Un día, se les fue avisado a los moradores que la isla se iva a hundir.
Todos los sentimientos se apresuraron a salir de la isla, se metieron en sus barcos y se preparaban a partir, pero el AMOR se quedo, porque se quería quedar un rato más con la isla que tanto amaba antes de que se hundiese.
En eso venia la Riqueza, y el AMOR dijo: "Riqueza, llévame contigo", Riqueza a su vez respondió: "No te puedo ayudar, Ay MOR, tu estas todo mojado y vas arruinar mi barco nuevo".
El le pidió ayuda a la Vanidad, que también venia pasando... "Vanidad, por favor ayúdame", "No te puedo ayudar, AMOR, tu estas todo mojado y vas arruinar mi barco nuevo".

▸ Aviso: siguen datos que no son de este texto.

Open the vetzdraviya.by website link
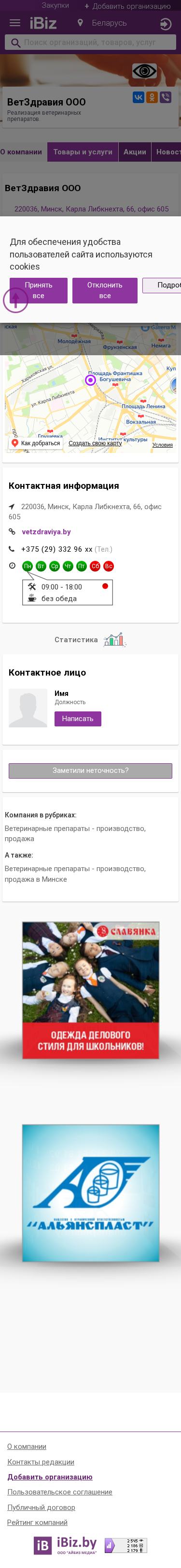This screenshot has width=181, height=1568. 46,532
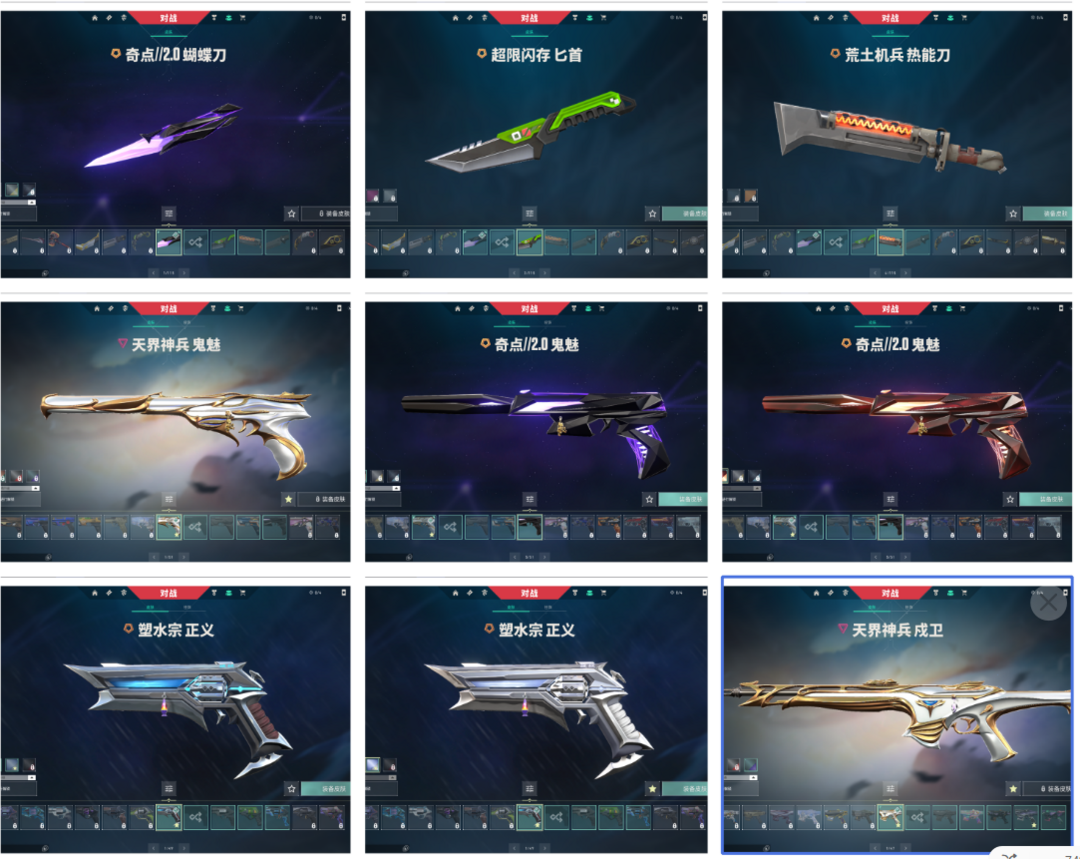Toggle favorite star on 超限闪存 匕首 panel
This screenshot has width=1080, height=859.
tap(652, 214)
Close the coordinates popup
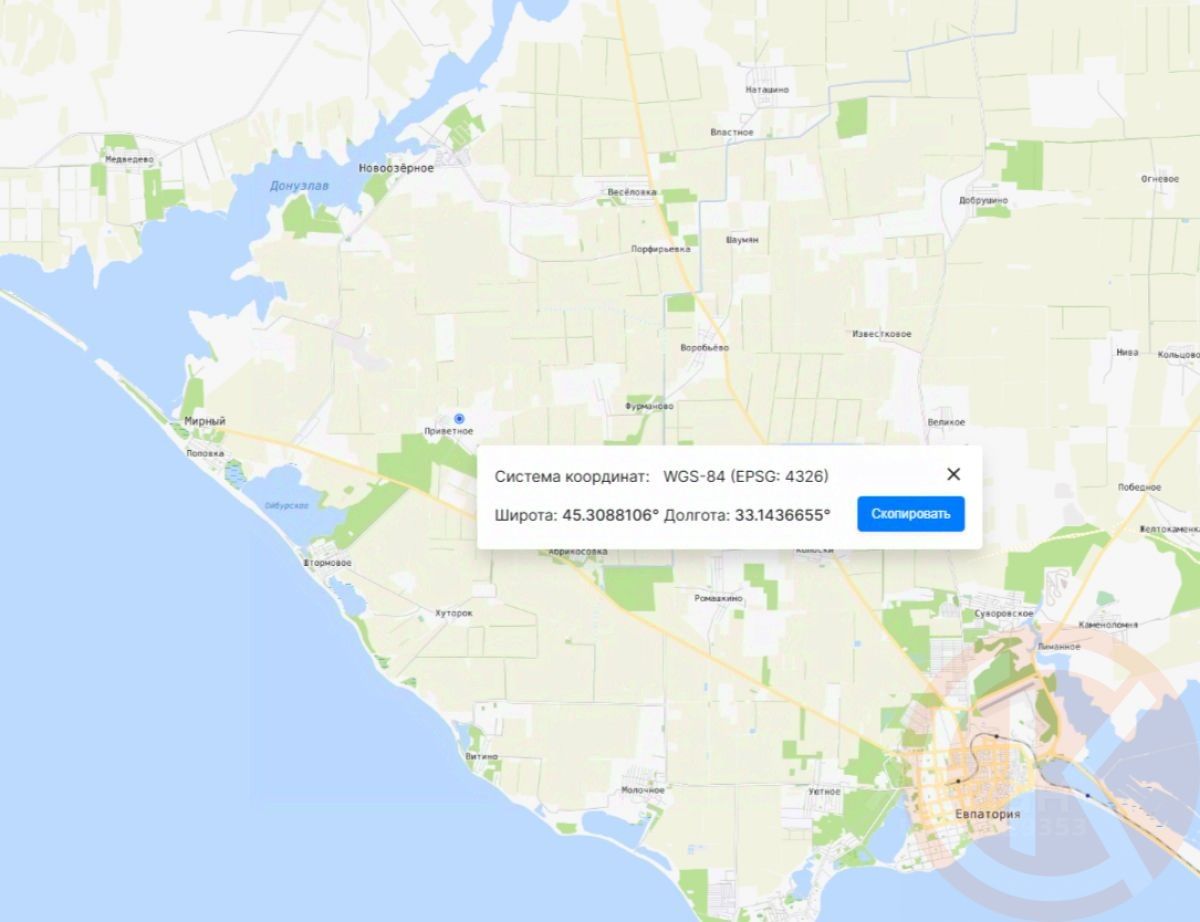This screenshot has width=1200, height=922. pos(953,475)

Entonces, el AMOR le pidió ayuda a la Tristeza... "Tristeza, me dejas ir contigo?" "Ay AMOR, estoy tan triste que prefiero ir sólita".
También paso la Alegría, pero ella estaba tan Alegre que ni oyó al AMOR llamar.
Desesperado, el AMOR comenzó a llorar, ahí fue cuando una voz le llamo: "Ven, AMOR, yo te llevo." Era un viejito, pero el AMOR estaba tan feliz que se olvido preguntarle su nombre.
Al llegar a tierra firme, el le pregunto a la Sabiduría... "Sabiduría, quien era el viejito que me trajo aquí?, la Sabiduría respondió: "Era el Tiempo".
"El Tiempo, pero por que solo el Tiempo me quiso traer?" la Sabiduría respondió: "Porque solo el Tiempo es capaz de ayudar y entender a un gran AMOR."